Collected data entries
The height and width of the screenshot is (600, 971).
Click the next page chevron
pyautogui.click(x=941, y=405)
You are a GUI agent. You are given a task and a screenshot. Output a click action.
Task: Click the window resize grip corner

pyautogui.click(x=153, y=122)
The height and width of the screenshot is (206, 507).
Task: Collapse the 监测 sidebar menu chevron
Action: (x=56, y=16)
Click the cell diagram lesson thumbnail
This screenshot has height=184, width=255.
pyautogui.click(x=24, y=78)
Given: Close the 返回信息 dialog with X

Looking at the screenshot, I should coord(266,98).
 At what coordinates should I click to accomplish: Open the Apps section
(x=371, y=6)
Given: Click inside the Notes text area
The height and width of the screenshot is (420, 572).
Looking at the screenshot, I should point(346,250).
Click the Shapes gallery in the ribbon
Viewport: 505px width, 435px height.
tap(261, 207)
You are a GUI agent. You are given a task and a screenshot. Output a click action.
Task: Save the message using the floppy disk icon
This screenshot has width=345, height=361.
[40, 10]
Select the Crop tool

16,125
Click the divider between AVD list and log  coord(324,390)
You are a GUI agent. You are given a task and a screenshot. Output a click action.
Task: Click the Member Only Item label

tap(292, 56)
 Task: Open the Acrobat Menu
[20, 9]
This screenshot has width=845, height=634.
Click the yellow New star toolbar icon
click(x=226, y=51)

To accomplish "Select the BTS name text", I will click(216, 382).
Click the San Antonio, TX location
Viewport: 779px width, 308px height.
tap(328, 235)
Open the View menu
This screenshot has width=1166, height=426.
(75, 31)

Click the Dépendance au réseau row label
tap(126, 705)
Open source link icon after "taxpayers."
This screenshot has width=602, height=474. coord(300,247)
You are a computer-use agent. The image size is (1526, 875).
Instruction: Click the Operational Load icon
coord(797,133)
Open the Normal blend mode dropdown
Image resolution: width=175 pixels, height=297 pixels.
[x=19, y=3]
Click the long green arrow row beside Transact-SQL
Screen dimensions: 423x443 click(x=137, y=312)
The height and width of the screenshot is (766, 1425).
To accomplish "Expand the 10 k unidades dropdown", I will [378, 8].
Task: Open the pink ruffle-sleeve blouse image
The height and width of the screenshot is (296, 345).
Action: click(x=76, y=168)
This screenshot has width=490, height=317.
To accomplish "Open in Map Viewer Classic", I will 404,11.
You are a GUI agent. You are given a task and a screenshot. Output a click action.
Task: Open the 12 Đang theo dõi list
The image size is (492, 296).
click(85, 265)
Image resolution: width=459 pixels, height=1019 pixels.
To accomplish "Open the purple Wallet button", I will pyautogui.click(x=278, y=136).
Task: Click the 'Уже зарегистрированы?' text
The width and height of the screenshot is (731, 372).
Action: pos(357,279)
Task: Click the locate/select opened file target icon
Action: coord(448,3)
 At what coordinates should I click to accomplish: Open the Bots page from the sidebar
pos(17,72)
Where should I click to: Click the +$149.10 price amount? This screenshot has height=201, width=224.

WORK INSTRUCTION -
Make an exact copy of every line from the one with "The width and" to the end of the data, with the first and last of those lines included.

SOLUTION -
The width and height of the screenshot is (731, 372).
Action: pos(357,279)
Task: Click the locate/select opened file target icon
Action: coord(448,3)
 At what coordinates should I click to accomplish: Open the Bots page from the sidebar
pos(17,72)
Where should I click to: Click the +$149.10 price amount? This screenshot has height=201, width=224.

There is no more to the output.